I found out later that the stones form just a tiny part of a project spanning eight countries, with over 40,000 stones and 84 in Rome. Each commemorates a Holocaust victim, with a simple inscription on the gold-plated stone outside the person's former home.

The artist behind it, Cologne-born Gunter Demning, wanted to give back a name to the victims who had been reduced to a number, returning them symbolically to the home and neighbourhood that was snatched from them. 

They are called Stumbling Stones, Stolpersteine in German, because the idea is that you literally stumble over the slightly raised cobbles, and are forced to remember. Demning says that stooping down to read the details is a kind of bow of respect to the victims.

Today the apartment block where the Alatri's lived is an office building. It's in one of Rome's priciest districts, full of businessmen in suits who seem to be in too much of a rush to notice two golden cobblestones.

I found a website with information about Rome's Holocaust victims, where I found out Lionello had dedicated much of his life working for Jewish institutions, and helped many Jewish refugees who fled to Rome from countries under Nazi control. He also owned a textiles business, but was forced to resign once Italy's racial laws came into force. Shortly afterwards, he and Evelina were taken from their home and deported to Auschwitz.
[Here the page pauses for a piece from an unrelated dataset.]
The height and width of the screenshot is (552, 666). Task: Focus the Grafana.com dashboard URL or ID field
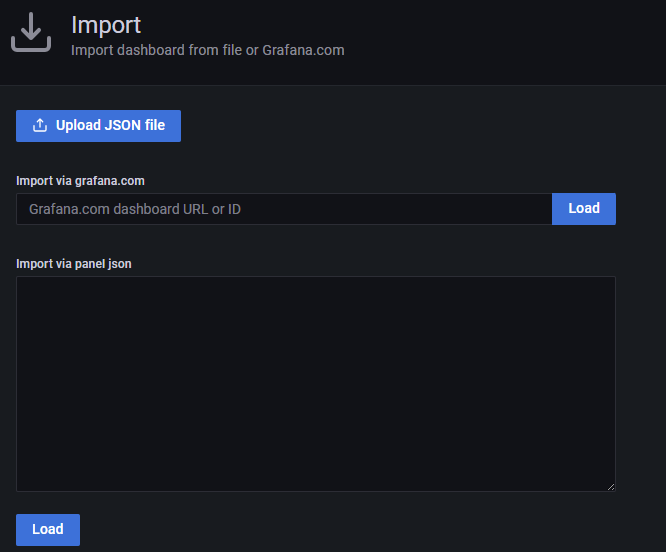[284, 209]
After the week-long journey, they were judged unfit to work on arrival, and were both gassed to death.

It also contains a copy of the last letter Lionello wrote, which was thrown out of the train window and later found by a railway worker. Most of it is very matter-of-fact, and even optimistic. It opens with the words 'We are leaving for Germany' and goes on to explain how much the landlord was to be paid each month for light and gas bills, and various other financial affairs to be put in order.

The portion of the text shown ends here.